Although I try very hard to make sure my meat is locally sourced blah blah blah, there are exceptions. One is Jake’s which I’ve always thought of as the gold standard of corned beef. So I went to there to get corned beef for reuben sandwiches. I kinda dreaded it because the experience there can be trying. This time was not an exception. I ordered a pound and a half of corned beef and waited while the guy behind the counter argued with the customers ahead of me (who got out of their car as I did and put a beer bottle on the sidewalk) for a good 20 minutes about whether or not their order said mustard or mayonnaise. With the guy making the sandwich telling them the order said mustard and showing them the slip, for chrissake, and them telling him they ordered mayonnaise. I wanted to scream. I mean, all he had to do was just put the fucking mayonnaise on the damn sandwich. I stopped paying attention eventually I really had nothing to gain from getting involved.
I wouldn’t have actually gotten involved, I’d just have screamed.

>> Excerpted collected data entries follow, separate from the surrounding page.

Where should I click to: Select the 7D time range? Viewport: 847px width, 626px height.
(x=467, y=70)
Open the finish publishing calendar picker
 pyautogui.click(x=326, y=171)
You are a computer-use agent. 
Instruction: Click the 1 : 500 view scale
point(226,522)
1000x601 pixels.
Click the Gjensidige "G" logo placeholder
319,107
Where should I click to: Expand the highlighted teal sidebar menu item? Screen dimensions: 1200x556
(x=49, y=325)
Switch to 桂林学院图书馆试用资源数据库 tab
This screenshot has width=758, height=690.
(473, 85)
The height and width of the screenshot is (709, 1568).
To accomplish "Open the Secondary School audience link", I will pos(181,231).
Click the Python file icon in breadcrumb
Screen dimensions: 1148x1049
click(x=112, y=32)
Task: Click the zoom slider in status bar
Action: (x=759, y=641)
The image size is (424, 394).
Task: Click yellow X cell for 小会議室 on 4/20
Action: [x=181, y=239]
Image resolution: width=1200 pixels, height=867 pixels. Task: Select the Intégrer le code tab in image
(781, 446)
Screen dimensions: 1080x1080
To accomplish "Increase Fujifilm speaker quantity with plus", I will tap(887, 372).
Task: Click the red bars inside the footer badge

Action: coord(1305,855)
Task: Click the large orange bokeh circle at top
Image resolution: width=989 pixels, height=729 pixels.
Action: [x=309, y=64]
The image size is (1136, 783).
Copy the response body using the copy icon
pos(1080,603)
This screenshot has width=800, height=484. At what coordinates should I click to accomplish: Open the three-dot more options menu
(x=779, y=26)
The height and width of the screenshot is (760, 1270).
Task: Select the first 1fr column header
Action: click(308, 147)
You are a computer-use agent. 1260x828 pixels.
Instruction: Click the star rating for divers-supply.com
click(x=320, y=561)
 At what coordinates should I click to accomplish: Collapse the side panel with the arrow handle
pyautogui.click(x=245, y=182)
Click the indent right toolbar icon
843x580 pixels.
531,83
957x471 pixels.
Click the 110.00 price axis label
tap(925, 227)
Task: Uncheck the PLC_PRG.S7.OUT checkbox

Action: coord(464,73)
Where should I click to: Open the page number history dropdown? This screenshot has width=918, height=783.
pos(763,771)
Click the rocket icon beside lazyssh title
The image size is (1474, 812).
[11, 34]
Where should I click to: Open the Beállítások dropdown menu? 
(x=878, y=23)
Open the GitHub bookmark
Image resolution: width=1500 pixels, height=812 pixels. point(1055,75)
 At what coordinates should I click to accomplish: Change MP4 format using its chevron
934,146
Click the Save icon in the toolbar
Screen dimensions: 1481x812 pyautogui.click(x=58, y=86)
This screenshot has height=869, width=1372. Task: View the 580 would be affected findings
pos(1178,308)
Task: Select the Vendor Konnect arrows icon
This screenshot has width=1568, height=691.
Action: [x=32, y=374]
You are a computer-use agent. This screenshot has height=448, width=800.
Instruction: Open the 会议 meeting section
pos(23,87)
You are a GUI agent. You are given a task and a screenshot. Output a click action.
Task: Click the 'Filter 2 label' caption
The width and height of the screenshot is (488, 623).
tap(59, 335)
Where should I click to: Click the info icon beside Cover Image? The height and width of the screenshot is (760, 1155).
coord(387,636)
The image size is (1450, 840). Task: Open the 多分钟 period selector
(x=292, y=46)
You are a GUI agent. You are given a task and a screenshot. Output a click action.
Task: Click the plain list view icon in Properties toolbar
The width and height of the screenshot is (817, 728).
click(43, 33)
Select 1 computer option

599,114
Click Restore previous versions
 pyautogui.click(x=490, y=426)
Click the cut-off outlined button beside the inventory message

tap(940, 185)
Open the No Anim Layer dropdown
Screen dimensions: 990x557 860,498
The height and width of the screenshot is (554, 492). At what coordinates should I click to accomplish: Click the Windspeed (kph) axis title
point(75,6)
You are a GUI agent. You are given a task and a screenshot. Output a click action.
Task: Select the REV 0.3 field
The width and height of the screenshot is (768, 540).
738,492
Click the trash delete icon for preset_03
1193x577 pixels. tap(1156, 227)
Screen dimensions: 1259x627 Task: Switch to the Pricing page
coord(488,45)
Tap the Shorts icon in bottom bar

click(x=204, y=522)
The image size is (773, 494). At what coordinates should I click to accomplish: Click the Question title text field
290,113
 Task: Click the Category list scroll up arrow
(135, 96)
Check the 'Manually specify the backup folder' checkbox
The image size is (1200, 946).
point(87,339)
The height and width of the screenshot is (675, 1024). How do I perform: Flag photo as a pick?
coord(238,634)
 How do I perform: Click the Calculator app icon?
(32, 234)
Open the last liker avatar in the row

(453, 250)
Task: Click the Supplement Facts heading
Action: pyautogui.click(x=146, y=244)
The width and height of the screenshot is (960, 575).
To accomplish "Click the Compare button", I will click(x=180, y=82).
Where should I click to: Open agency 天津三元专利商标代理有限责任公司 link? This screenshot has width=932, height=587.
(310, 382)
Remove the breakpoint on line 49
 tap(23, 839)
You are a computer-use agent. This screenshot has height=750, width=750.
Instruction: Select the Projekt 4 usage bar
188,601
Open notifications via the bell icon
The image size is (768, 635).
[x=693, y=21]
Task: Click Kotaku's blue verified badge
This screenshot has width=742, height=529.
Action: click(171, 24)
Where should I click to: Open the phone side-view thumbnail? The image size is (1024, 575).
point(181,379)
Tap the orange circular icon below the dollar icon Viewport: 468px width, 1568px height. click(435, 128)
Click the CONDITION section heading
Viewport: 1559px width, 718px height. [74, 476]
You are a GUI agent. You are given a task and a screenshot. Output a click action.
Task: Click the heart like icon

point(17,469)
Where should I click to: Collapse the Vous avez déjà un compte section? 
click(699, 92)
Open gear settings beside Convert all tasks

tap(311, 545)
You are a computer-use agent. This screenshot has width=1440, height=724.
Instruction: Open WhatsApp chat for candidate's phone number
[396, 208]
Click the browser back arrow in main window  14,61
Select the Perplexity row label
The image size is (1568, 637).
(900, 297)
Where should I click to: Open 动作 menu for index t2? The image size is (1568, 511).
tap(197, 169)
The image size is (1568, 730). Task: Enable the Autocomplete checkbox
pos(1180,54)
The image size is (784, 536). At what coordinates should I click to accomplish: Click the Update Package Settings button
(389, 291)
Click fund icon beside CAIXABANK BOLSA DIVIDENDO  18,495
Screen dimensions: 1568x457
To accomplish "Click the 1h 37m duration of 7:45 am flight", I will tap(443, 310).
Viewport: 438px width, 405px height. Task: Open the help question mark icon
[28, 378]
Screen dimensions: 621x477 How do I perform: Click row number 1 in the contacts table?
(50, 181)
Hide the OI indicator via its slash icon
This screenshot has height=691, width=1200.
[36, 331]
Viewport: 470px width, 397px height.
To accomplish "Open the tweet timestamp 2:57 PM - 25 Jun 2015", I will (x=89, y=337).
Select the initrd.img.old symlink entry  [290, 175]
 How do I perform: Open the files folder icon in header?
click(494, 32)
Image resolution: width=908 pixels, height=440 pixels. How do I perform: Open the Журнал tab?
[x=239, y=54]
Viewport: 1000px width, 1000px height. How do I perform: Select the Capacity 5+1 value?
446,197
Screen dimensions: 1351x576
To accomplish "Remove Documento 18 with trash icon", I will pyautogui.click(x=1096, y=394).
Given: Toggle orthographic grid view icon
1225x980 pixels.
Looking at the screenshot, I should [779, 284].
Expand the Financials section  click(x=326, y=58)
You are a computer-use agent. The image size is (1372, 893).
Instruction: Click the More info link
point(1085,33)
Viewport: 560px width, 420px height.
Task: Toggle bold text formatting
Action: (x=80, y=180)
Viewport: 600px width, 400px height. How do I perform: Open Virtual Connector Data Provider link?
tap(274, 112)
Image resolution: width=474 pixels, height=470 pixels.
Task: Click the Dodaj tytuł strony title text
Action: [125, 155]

I got the meat and fled. When I got home I saw that it was half fat (sad face emoji) and called my regular butcher only to find out that they’d just sold their last one. So fine. I went to Whole Foods which was an end-of-days situation with people running hither and tither grabbing everything in sight and filling their shopping carts to overflowing with toilet paper (WHO FUCKING BUYS THEIR TOILET PAPER AT WHOLE FOODS!!!) and a lady rushed her full cart in front of me to get ahead of me in line. I had one item, a corned beef. I have to admit that I said, “Seriously?” out loud and she turned and saw what I had and let me go first. But still.
Anyway, I made the corned beef slow roasted in a cup of Guinness in the oven and finished it in the Instant Pot. Hands down, one million times better than Jake’s. Possibly one million and two times.
The 1.5 pounds of corned beef at Jake’s cost $41.50.
Add to that the styrofoam Jake’s came in and all the fat. Nope, not going back there again. Too bad.